Parmi les nombreux objets disséminés à l’intérieur du Rubber Soul, on trouve un certificat signé par rien de moins que George Martin, le légendaire producteur des Beatles. “En 1996, nous avons participé au festival de musique des Beatles sponsorisé par le Beatles Club. Martin était le président du jury”, se souvient Suzuki Yoshimasa. Les Beatloose ont reçu le deuxième prix pour avoir interprété le difficile A Day in the Life tiré de l’album Sgt. Pepper’s Lonely Hearts Club Band. “L’un de mes meilleurs souvenirs est d’avoir joué devant George Martin et sa femme et d’avoir reçu le prix directement de ses mains”, affirme le patron du Rubber Soul.
La popularité croissante de son groupe a incité Suzuki à lancer son propre label, Rubber Soul Records, et en 1997, il a publié leur premier album, Magical Dreamy Tour, qui a reçu de nombreux éloges non seulement au Japon mais aussi parmi les amateurs des Beatles à l’étranger.
Au cours des 20 dernières années, les Beatloose ont été le noyau dur du Rubber Soul tout en devenant l’un des meilleurs groupes du Japon dans leur genre. L’œuvre d’amour de Paulo Suzuki est soutenue par de nombreux fans des Beatles, et bon nombre de groupes et d’acteurs ayant débuté au Rubber Soul ont ensuite joué un rôle actif dans la scène florissante des Beatles. “Nous avons accueilli des spectacles de nombreux artistes de renom. Mais pour moi, le plus mémorable a été un concert de David Peel, un musicien de rue qui a fait la connaissance de John et Yoko lorsqu’ils ont déménagé à New York au début des années 1970. Il a même enregistré un disque pour le label Apple des Beatles, intitulé The Pope Smokes Dope”, explique-t-il.
L’artiste a été invité au Japon en décembre 2003 lorsque Suzuki Yoshimasa a organisé l’événement We Love John Lennon Free Concert qui s’est tenu au John Lennon Museum dans la préfecture de Saitama (le lieu a fermé en 2010).

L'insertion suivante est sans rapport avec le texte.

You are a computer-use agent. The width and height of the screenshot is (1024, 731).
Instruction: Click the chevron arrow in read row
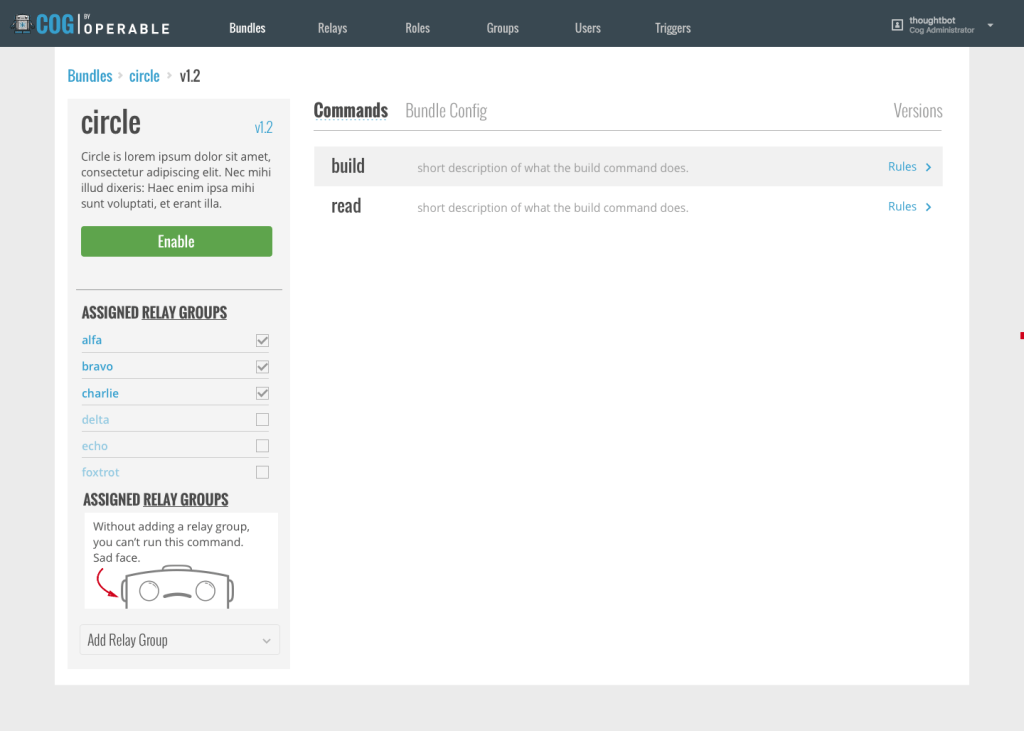click(928, 207)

Il l’a convaincu de se produire dans sa salle et l’a même accompagné à la basse.
Les Beatles ne sont cependant pas son seul amour. Au Rubber Soul, il organise de nombreux événements chaque mois, notamment des séances d’écoute où l’on débat des mérites des disques de plusieurs artistes. Enfin, Suzuki Yoshimasa est un grand fan de rock progressif et un expert respecté d’Emerson, Lake & Palmer. Il a même un deuxième groupe, Goma Works, qu’il partage avec le célèbre compositeur et claviériste Nanba Hiroyuki, joueur de rock progressif original.